Exercise instructions:
Exactness is required. Restate every entry as written.

Data records:
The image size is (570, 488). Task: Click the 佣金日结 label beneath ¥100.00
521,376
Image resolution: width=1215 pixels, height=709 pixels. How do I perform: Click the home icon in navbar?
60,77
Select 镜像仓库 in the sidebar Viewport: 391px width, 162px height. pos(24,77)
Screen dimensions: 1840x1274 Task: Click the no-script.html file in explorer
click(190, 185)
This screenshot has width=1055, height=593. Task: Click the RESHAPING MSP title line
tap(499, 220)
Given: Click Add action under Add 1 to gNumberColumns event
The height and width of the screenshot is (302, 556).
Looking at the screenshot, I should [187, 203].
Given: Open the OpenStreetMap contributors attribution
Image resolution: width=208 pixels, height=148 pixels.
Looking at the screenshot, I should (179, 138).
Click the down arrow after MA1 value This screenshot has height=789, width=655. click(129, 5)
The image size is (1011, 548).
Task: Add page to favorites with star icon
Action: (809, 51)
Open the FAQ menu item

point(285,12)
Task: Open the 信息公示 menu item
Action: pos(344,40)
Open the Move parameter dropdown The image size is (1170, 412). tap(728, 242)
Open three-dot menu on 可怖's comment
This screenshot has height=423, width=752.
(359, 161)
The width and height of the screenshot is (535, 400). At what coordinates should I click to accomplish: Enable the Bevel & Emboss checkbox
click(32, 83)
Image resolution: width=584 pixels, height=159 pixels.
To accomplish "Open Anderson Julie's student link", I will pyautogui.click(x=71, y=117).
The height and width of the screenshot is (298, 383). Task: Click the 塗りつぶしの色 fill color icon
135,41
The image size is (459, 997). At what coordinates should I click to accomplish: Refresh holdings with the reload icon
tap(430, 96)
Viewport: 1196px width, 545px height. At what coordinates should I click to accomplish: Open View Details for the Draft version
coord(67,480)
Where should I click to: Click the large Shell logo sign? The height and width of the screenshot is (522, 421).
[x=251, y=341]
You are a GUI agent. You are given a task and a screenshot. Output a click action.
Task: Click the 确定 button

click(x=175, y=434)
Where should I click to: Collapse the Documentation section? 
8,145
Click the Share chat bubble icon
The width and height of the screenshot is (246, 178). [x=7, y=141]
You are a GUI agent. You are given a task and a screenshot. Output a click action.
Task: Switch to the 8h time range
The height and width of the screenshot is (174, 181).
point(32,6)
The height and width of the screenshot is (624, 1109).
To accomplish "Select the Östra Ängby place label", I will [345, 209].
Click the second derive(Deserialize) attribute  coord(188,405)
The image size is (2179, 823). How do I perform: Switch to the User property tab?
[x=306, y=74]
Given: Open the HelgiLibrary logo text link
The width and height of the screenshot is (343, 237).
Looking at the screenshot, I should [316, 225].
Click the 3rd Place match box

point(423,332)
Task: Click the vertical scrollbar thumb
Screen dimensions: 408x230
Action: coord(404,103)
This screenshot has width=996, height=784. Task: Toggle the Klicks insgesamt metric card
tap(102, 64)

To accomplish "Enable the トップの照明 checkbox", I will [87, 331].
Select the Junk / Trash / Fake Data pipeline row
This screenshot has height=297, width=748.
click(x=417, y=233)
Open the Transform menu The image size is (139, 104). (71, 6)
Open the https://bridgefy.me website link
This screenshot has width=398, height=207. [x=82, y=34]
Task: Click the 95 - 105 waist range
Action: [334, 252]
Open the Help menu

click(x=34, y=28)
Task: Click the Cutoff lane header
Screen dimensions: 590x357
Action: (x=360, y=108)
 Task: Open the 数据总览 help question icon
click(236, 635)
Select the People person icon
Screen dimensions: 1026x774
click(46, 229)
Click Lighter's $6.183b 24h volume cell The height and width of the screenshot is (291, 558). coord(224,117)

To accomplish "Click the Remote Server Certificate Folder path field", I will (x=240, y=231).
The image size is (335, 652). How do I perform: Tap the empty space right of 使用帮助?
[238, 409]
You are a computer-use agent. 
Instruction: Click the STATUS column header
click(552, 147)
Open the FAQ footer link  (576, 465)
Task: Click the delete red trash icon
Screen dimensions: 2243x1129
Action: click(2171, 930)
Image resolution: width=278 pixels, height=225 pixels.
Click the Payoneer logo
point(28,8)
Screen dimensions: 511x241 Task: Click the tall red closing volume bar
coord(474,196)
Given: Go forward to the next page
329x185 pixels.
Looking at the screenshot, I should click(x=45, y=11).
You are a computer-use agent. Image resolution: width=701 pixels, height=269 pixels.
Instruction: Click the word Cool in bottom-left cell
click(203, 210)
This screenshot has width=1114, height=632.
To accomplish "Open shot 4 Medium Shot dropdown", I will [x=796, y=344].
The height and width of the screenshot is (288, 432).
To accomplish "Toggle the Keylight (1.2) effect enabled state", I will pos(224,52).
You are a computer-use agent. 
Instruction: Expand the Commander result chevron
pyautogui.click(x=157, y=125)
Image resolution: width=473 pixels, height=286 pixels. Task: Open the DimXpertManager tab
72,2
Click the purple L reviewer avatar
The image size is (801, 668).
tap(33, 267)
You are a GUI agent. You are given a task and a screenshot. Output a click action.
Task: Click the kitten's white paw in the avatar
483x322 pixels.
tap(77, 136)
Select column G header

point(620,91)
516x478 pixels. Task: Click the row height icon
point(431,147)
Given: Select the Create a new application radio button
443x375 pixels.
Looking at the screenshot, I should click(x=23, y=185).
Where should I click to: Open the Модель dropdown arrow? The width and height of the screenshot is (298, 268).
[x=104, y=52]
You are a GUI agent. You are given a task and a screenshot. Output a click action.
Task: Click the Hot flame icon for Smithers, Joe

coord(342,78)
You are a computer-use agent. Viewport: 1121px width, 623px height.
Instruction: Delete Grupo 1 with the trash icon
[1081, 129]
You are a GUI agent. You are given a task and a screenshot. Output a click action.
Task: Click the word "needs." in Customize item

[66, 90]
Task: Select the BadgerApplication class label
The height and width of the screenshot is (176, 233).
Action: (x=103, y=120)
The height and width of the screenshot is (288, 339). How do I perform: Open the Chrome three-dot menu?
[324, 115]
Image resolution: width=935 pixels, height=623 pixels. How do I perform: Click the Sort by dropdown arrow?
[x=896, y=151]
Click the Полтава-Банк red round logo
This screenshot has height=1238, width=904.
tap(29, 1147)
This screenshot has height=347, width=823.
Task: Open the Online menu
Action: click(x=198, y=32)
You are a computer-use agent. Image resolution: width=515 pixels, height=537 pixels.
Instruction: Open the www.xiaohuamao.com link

Output below:
The image size is (570, 488). Task: Click the 佣金日结 label beneath ¥100.00
521,376
Image resolution: width=1215 pixels, height=709 pixels. How do I perform: Click the home icon in navbar?
60,77
Select 镜像仓库 in the sidebar Viewport: 391px width, 162px height. pos(24,77)
Screen dimensions: 1840x1274 Task: Click the no-script.html file in explorer
click(190, 185)
This screenshot has width=1055, height=593. Task: Click the RESHAPING MSP title line
tap(499, 220)
Given: Click Add action under Add 1 to gNumberColumns event
The height and width of the screenshot is (302, 556).
Looking at the screenshot, I should [187, 203].
Given: Open the OpenStreetMap contributors attribution
Image resolution: width=208 pixels, height=148 pixels.
Looking at the screenshot, I should (179, 138).
Click the down arrow after MA1 value This screenshot has height=789, width=655. click(129, 5)
The image size is (1011, 548).
Task: Add page to favorites with star icon
Action: (809, 51)
Open the FAQ menu item

point(285,12)
Task: Open the 信息公示 menu item
Action: pos(344,40)
Open the Move parameter dropdown The image size is (1170, 412). tap(728, 242)
Open three-dot menu on 可怖's comment
This screenshot has height=423, width=752.
(359, 161)
The width and height of the screenshot is (535, 400). At what coordinates should I click to accomplish: Enable the Bevel & Emboss checkbox
click(32, 83)
Image resolution: width=584 pixels, height=159 pixels.
To accomplish "Open Anderson Julie's student link", I will pyautogui.click(x=71, y=117).
The height and width of the screenshot is (298, 383). Task: Click the 塗りつぶしの色 fill color icon
135,41
The image size is (459, 997). At what coordinates should I click to accomplish: Refresh holdings with the reload icon
tap(430, 96)
Viewport: 1196px width, 545px height. At what coordinates should I click to accomplish: Open View Details for the Draft version
coord(67,480)
Where should I click to: Click the large Shell logo sign? The height and width of the screenshot is (522, 421).
[x=251, y=341]
You are a GUI agent. You are given a task and a screenshot. Output a click action.
Task: Click the 确定 button

click(x=175, y=434)
Where should I click to: Collapse the Documentation section? 
8,145
Click the Share chat bubble icon
The width and height of the screenshot is (246, 178). [x=7, y=141]
You are a GUI agent. You are given a task and a screenshot. Output a click action.
Task: Switch to the 8h time range
The height and width of the screenshot is (174, 181).
point(32,6)
The height and width of the screenshot is (624, 1109).
To accomplish "Select the Östra Ängby place label", I will [345, 209].
Click the second derive(Deserialize) attribute  coord(188,405)
The image size is (2179, 823). How do I perform: Switch to the User property tab?
[x=306, y=74]
Given: Open the HelgiLibrary logo text link
The width and height of the screenshot is (343, 237).
Looking at the screenshot, I should [316, 225].
Click the 3rd Place match box

point(423,332)
Task: Click the vertical scrollbar thumb
Screen dimensions: 408x230
Action: coord(404,103)
This screenshot has width=996, height=784. Task: Toggle the Klicks insgesamt metric card
tap(102, 64)

To accomplish "Enable the トップの照明 checkbox", I will [87, 331].
Select the Junk / Trash / Fake Data pipeline row
This screenshot has height=297, width=748.
click(x=417, y=233)
Open the Transform menu The image size is (139, 104). (71, 6)
Open the https://bridgefy.me website link
This screenshot has width=398, height=207. [x=82, y=34]
Task: Click the 95 - 105 waist range
Action: [334, 252]
Open the Help menu

click(x=34, y=28)
Task: Click the Cutoff lane header
Screen dimensions: 590x357
Action: (x=360, y=108)
 Task: Open the 数据总览 help question icon
click(236, 635)
Select the People person icon
Screen dimensions: 1026x774
click(46, 229)
Click Lighter's $6.183b 24h volume cell The height and width of the screenshot is (291, 558). coord(224,117)

To accomplish "Click the Remote Server Certificate Folder path field", I will (x=240, y=231).
The image size is (335, 652). How do I perform: Tap the empty space right of 使用帮助?
[238, 409]
You are a computer-use agent. 
Instruction: Click the STATUS column header
click(552, 147)
Open the FAQ footer link  (576, 465)
Task: Click the delete red trash icon
Screen dimensions: 2243x1129
Action: click(2171, 930)
Image resolution: width=278 pixels, height=225 pixels.
Click the Payoneer logo
point(28,8)
Screen dimensions: 511x241 Task: Click the tall red closing volume bar
coord(474,196)
Given: Go forward to the next page
329x185 pixels.
Looking at the screenshot, I should click(x=45, y=11).
You are a computer-use agent. Image resolution: width=701 pixels, height=269 pixels.
Instruction: Click the word Cool in bottom-left cell
click(203, 210)
This screenshot has width=1114, height=632.
To accomplish "Open shot 4 Medium Shot dropdown", I will [x=796, y=344].
The height and width of the screenshot is (288, 432).
To accomplish "Toggle the Keylight (1.2) effect enabled state", I will pos(224,52).
You are a computer-use agent. 
Instruction: Expand the Commander result chevron
pyautogui.click(x=157, y=125)
Image resolution: width=473 pixels, height=286 pixels. Task: Open the DimXpertManager tab
72,2
Click the purple L reviewer avatar
The image size is (801, 668).
tap(33, 267)
You are a GUI agent. You are given a task and a screenshot. Output a click action.
Task: Click the kitten's white paw in the avatar
483x322 pixels.
tap(77, 136)
Select column G header

point(620,91)
516x478 pixels. Task: Click the row height icon
point(431,147)
Given: Select the Create a new application radio button
443x375 pixels.
Looking at the screenshot, I should click(x=23, y=185).
Where should I click to: Open the Модель dropdown arrow? The width and height of the screenshot is (298, 268).
[x=104, y=52]
You are a GUI agent. You are given a task and a screenshot. Output a click action.
Task: Click the Hot flame icon for Smithers, Joe

coord(342,78)
You are a computer-use agent. Viewport: 1121px width, 623px height.
Instruction: Delete Grupo 1 with the trash icon
[1081, 129]
You are a GUI agent. You are given a task and a screenshot. Output a click action.
Task: Click the word "needs." in Customize item

[66, 90]
Task: Select the BadgerApplication class label
The height and width of the screenshot is (176, 233).
Action: (x=103, y=120)
The height and width of the screenshot is (288, 339). How do I perform: Open the Chrome three-dot menu?
[324, 115]
Image resolution: width=935 pixels, height=623 pixels. How do I perform: Click the Sort by dropdown arrow?
[x=896, y=151]
Click the Полтава-Банк red round logo
This screenshot has height=1238, width=904.
tap(29, 1147)
This screenshot has height=347, width=823.
Task: Open the Online menu
Action: click(x=198, y=32)
You are a computer-use agent. Image resolution: width=515 pixels, height=537 pixels.
Instruction: Open the www.xiaohuamao.com link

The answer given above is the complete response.